3. Synergies judiciaires et financières 

  • Coopération judiciaire avec Eurojust : L'agence renforce ses capacités de coopération avec les juridictions de pays tiers (comme les accords signés avec le Liban et l'Égypte en 2025) pour mieux lutter contre les réseaux criminels, ce qui facilite indirectement l'environnement des retours.
  • Financement axé sur les résultats : Dans le cadre du prochain budget (2028-2034), le soutien aux États membres pour les retours sera mis en œuvre via une approche axée sur les résultats intégrée dans les plans de partenariat nationaux et régionaux. 



Quatrième volet : le dévreloppement d’une diplomatie migratoire

La diplomatie migratoire est une priorité stratégique visant à transformer la gestion des flux en une responsabilité partagée entre l'UE et ses partenaires internationaux. Elle repose sur une approche globale des routes migratoires et l'utilisation de leviers politiques et économiques.

Voici la liste des annonces et des projets prévus par la Commission pour ce pilier :

1. Renforcement des partenariats et de la coopération multilatérale 


  • Expansion des partenariats globaux : Consolider les accords existants (Égypte, Jordanie, Mauritanie, Tunisie) et en nouer de nouveaux avec les principaux pays d'origine et de transit.
  • Création de 15 centres polyvalents : Soutenir l'établissement ou le renforcement de centres le long des principaux itinéraires migratoires pour offrir protection et orientation.
  • Forum international d’examen des migrations (mai 2026) : Participation active à cette instance des Nations Unies pour améliorer la gouvernance mondiale.
  • Engagement avec le Conseil de l'Europe : Collaboration sur l'application de la Convention européenne des droits de l'homme dans le contexte migratoire.

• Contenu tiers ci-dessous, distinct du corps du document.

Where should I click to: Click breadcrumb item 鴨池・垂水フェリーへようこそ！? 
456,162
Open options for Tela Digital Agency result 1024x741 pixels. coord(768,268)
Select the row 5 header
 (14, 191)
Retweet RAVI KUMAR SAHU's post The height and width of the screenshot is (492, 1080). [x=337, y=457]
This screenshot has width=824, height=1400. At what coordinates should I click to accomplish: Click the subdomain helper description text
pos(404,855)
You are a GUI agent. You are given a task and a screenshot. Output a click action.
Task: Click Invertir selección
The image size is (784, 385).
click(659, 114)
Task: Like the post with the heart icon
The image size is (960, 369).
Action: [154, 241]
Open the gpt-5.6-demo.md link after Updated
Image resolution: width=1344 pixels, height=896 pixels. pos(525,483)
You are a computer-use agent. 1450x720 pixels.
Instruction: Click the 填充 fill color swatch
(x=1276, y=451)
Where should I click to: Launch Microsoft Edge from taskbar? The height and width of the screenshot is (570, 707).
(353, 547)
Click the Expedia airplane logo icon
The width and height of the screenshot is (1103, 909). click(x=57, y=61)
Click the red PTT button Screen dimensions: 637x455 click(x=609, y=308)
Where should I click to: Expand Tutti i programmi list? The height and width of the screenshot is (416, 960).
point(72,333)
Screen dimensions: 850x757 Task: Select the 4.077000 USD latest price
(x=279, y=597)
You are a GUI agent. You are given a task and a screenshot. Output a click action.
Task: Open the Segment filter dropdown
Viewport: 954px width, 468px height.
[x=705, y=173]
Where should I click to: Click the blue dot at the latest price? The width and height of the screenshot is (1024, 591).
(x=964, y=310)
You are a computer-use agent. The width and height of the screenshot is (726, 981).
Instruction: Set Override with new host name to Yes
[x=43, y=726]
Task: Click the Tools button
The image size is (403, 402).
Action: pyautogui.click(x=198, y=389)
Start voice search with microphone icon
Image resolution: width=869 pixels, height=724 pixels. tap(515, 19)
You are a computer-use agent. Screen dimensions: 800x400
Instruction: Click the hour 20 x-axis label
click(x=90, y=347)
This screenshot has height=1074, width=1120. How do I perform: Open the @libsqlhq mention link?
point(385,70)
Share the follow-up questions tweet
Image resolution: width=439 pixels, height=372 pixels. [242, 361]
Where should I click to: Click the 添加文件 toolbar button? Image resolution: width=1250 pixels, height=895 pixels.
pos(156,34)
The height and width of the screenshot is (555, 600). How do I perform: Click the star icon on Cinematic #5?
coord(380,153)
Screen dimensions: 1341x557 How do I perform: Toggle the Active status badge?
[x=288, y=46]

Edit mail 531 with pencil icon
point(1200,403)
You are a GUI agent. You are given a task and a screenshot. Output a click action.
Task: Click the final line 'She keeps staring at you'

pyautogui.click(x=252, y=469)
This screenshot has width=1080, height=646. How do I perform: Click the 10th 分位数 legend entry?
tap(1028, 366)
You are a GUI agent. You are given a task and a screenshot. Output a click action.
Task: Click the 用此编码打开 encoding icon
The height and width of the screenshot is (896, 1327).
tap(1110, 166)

2. Lutte contre le trafic de migrants 

  • Alliance mondiale contre le trafic de migrants : Structurer cette alliance avec des réunions annuelles de hauts fonctionnaires et des conférences ministérielles pour assurer un leadership politique constant.
  • Lutte contre le « trafic numérique » : Intensifier la collaboration avec les plateformes numériques et utiliser l'IA pour démanteler l'empreinte numérique des passeurs.
  • Nouveau régime de sanctions : Élaborer un cadre pour geler les avoirs et restreindre les déplacements des acteurs criminels de grande envergure.
  • Action sur les transports commerciaux : Développer des approches communes avec l'Organisation de l'aviation civile internationale (OACI) pour empêcher l'utilisation de vols commerciaux à des fins de migration irrégulière.


3. Utilisation des leviers et financements 

  • Instrument « Europe mondiale » (2028-2034) : Proposition d'une enveloppe de 200 milliards d'euros pour une approche plus stratégique de l'élargissement et des partenariats internationaux, incluant les objectifs migratoires 


4. Intégration de l'élargissement et des Balkans occidentaux 

  • Conditionnalité de l'adhésion : L'harmonisation des politiques de migration, de visas et de gestion des frontières avec l'acquis de l'UE est une condition préalable indispensable à l'adhésion.
  • Plan d'action pour les Balkans occidentaux : Ce cadre spécifique a déjà permis une diminution des passages illégaux et restera un modèle de coopération opérationnelle renforcée avec les agences Frontex, EUAA et Europol.


5. Coopération spécifique avec le Royaume-Uni (Manche) 

  • Projet pilote franco-britannique : Suite au sommet UE-Royaume-Uni de mai 2025, ce projet soutenu par la Commission vise à dissuader les traversées dangereuses et à lutter contre la criminalité organisée dans cette zone critique.